(Records from a data source)
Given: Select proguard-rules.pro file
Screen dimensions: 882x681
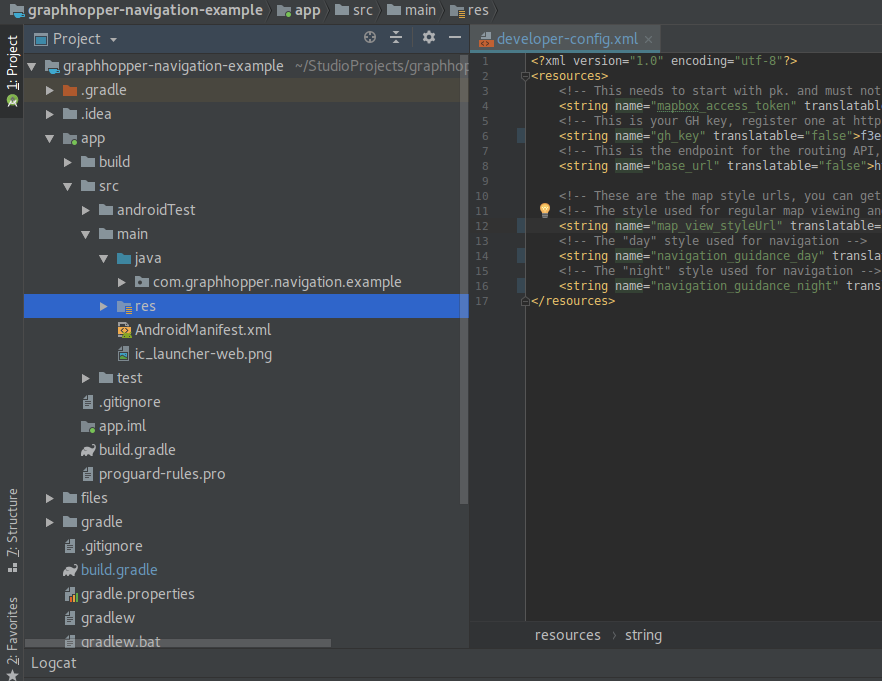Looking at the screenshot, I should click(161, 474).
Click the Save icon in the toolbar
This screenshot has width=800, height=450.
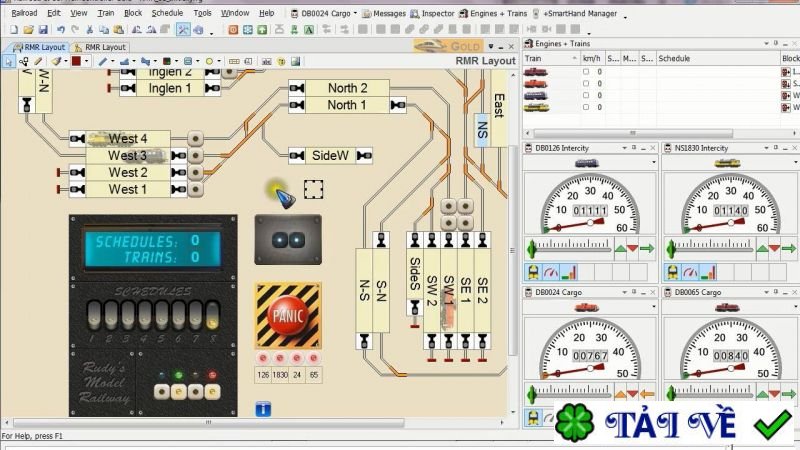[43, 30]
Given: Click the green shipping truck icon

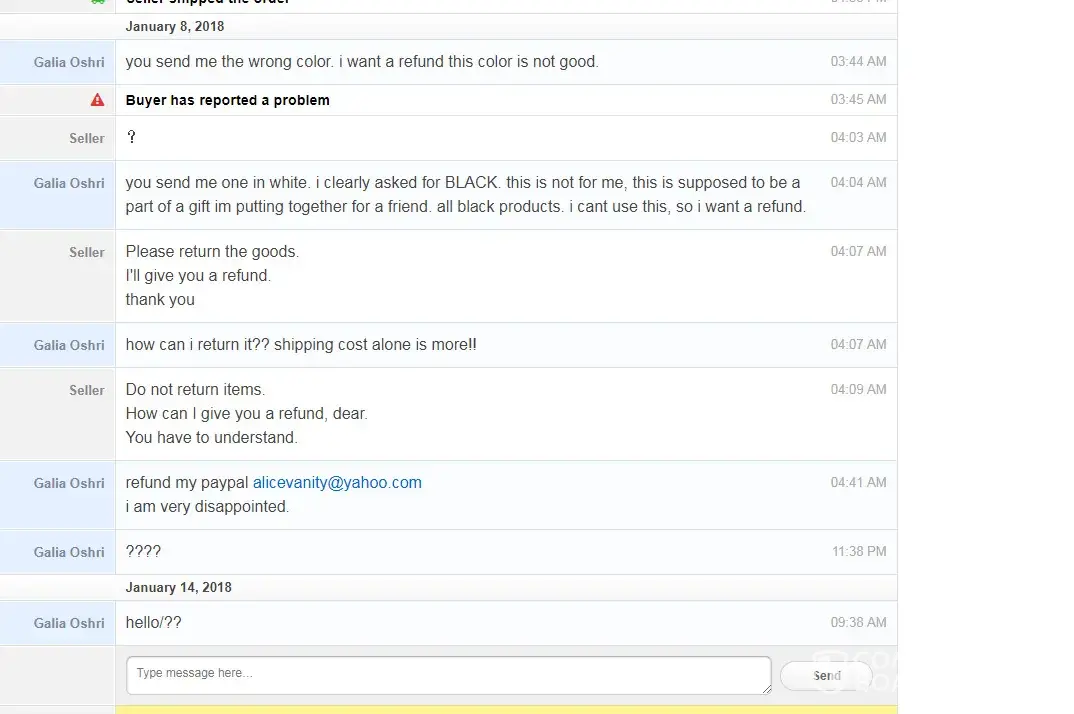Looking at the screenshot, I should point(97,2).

==

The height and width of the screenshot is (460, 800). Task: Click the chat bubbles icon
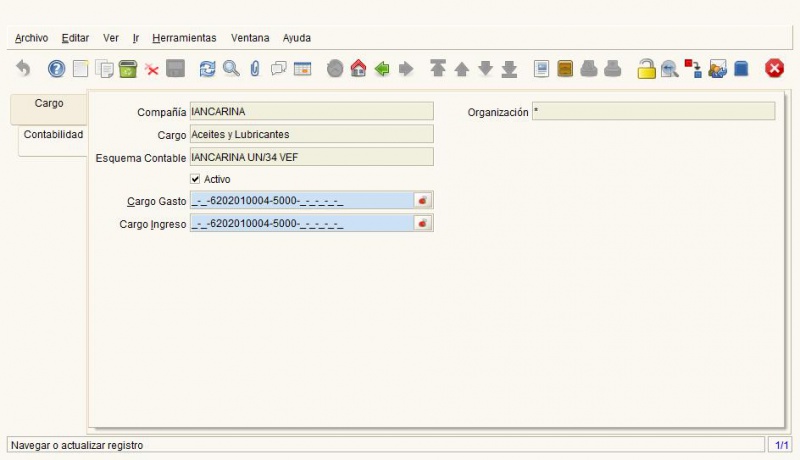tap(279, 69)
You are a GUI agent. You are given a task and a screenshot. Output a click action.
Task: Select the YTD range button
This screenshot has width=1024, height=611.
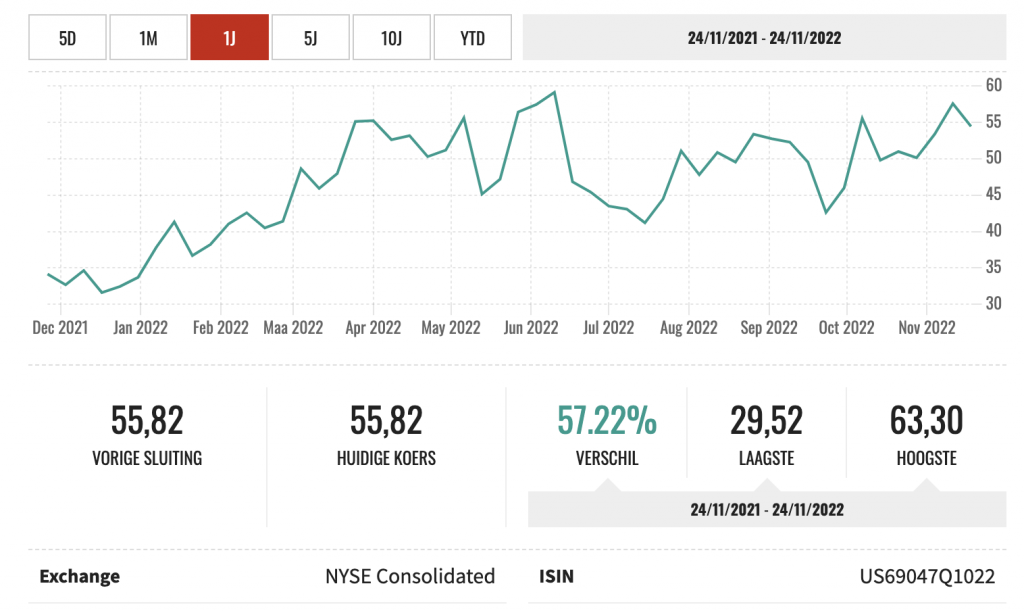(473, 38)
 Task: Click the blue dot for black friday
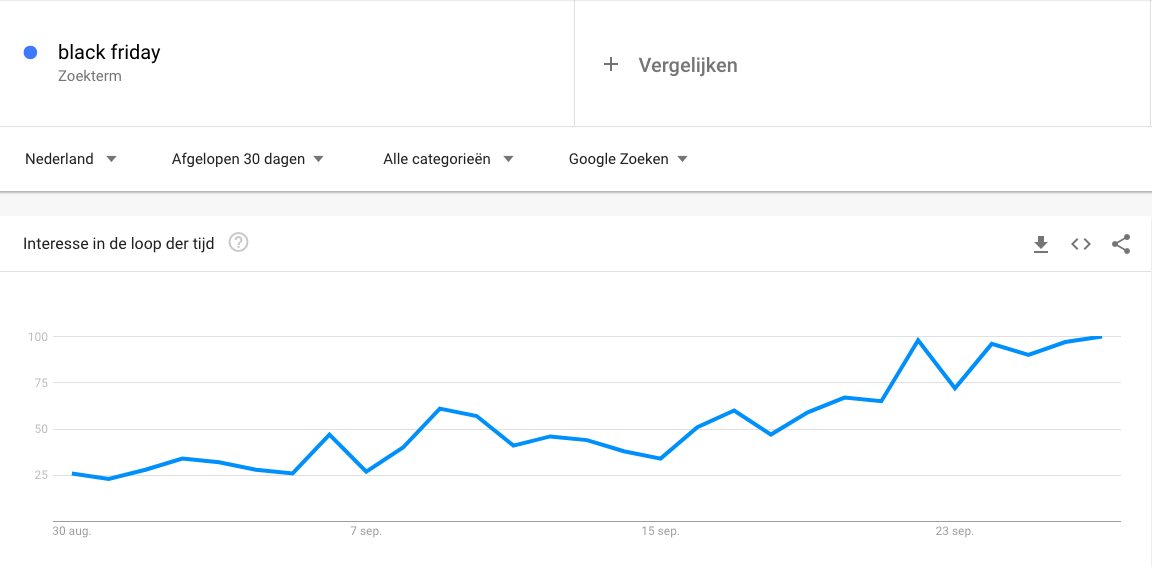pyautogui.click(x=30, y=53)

# YOUR GOAL
Filter the records above for "Select" and copy every matching line.

# COMPLETED EXERCISE
Given: Select proguard-rules.pro file
Task: Select the YTD range button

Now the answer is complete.